I'm not the best cook, but I am pretty good at meal prepping. I can get a week's worth of proteins, vegetables, and carbs prepped, cooked, and stored in under 2 hours. I have the luxury of getting to eat most of my meals at home (instead of at school or in an office), and so I usually store my food in larger batches and put together meals when I eat them. If I know I'm going to be pressed for time, I will measure out portions into individual Tupperware and use a dry erase marker to label the lids with the meal's contents.
The Pilot is a much better cook than me. Sometimes he's my sous chef. |
The pilot has shown an interest in learning how to meal prep and how to track macros - music to my ears! We put a new battery in his food scale, added MyFitnessPal to his phone, and headed to the farmer's market. The pilot and I are both guilty of letting fresh produce and prepared foods spoil in our refrigerators. This makes us upset and sometimes we end up eating something with a questionable expiration date. And by sometimes, I mean I will occasionally take a bite of something and be like, Oh, this ish is gross, and throw it out. The pilot has given himself food poisoning so many times that I now let myself into his apartment before he comes home from a trip and throw out most of the contents of his refrigerator. Yes, butter does go bad, FYI.
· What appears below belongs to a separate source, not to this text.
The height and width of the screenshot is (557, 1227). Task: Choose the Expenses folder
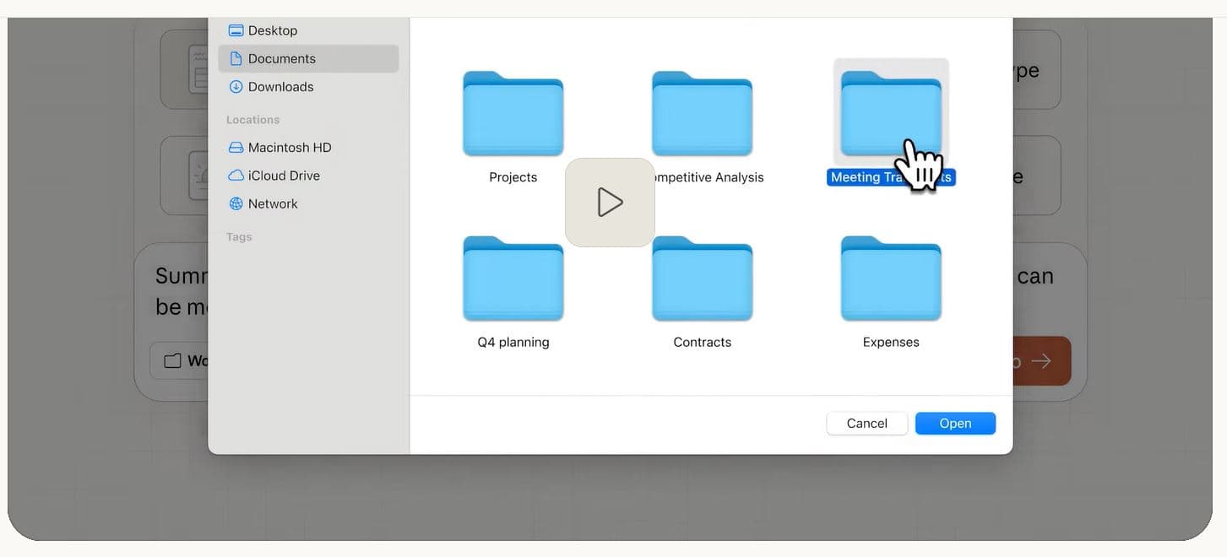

This week we have focused on meal planning before we go food shopping. It's been awesome. I wrote out each day that the pilot was going to be home and we decided upon breakfast, lunch, and dinner options. I also planned for my snacks and post-workout meals. Then we went to the market and I followed him around with the list and the buggy, barking orders about what we needed to buy. I'm learning how to adjust my shopping to meet the needs of two people, but we haven't had any food go to waste yet. The pilot found out that he has an extra week off from work so we planned through the weekend and did another shopping trip today.
We decided we wanted to try CrossFit's cabbage and beef stir-fry recipe. We doubled the ingredients except for the cabbage. When we make it again, we are going to use only 2 tablespoons of coconut oil but double the cabbage. It cooks down a lot similar to spinach. I'd cut a bitch without carbs so I added 215 grams of cooked white rice.